#### Required work:
Word for word, copy the lines beginning at the one with "Instruction: Click the ページタイトル label" and ending at the last line below; pictures stay out.

____________

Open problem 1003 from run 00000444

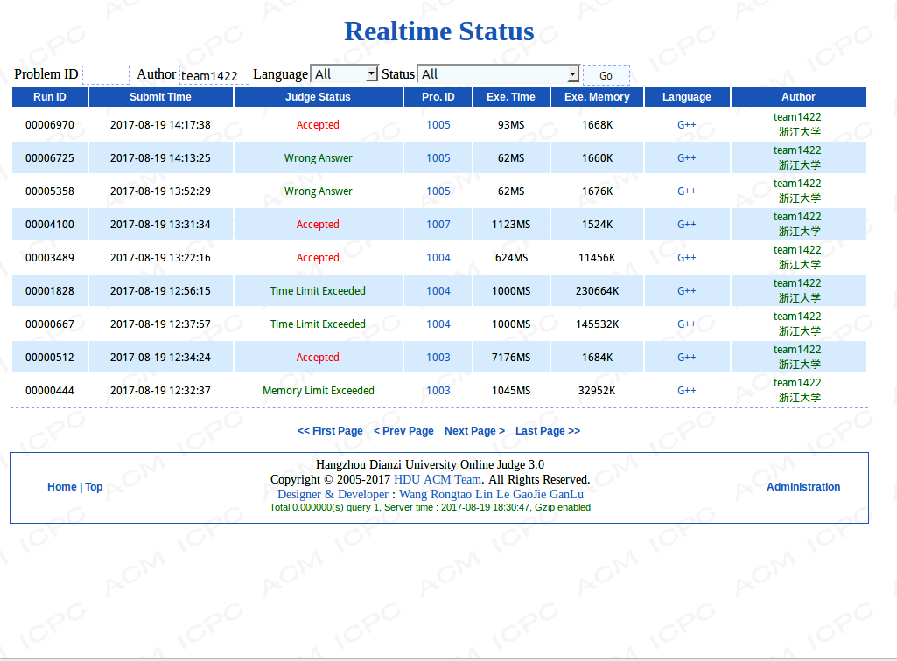(438, 391)
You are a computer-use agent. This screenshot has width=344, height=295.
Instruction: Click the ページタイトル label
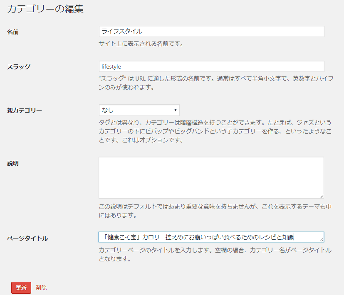coord(27,238)
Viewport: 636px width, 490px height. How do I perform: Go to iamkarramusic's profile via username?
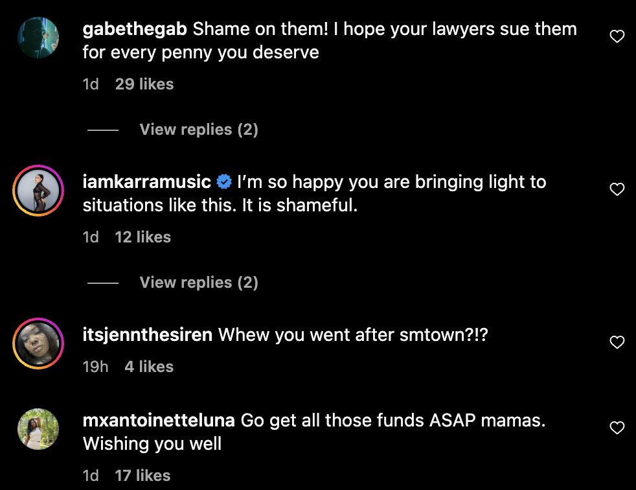(x=147, y=182)
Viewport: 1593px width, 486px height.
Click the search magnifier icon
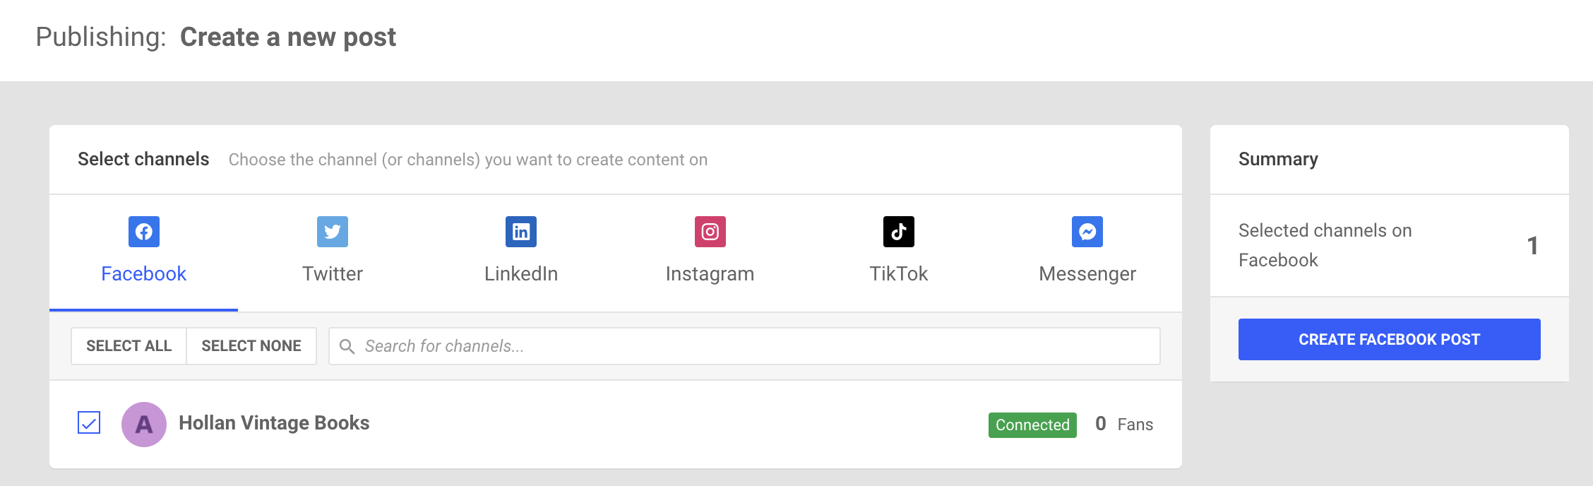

____________

#### Task solution:
Instruction: Click the ページタイトル label
coord(27,238)
Viewport: 636px width, 490px height. How do I perform: Go to iamkarramusic's profile via username?
(x=147, y=182)
Viewport: 1593px width, 486px height.
Click the search magnifier icon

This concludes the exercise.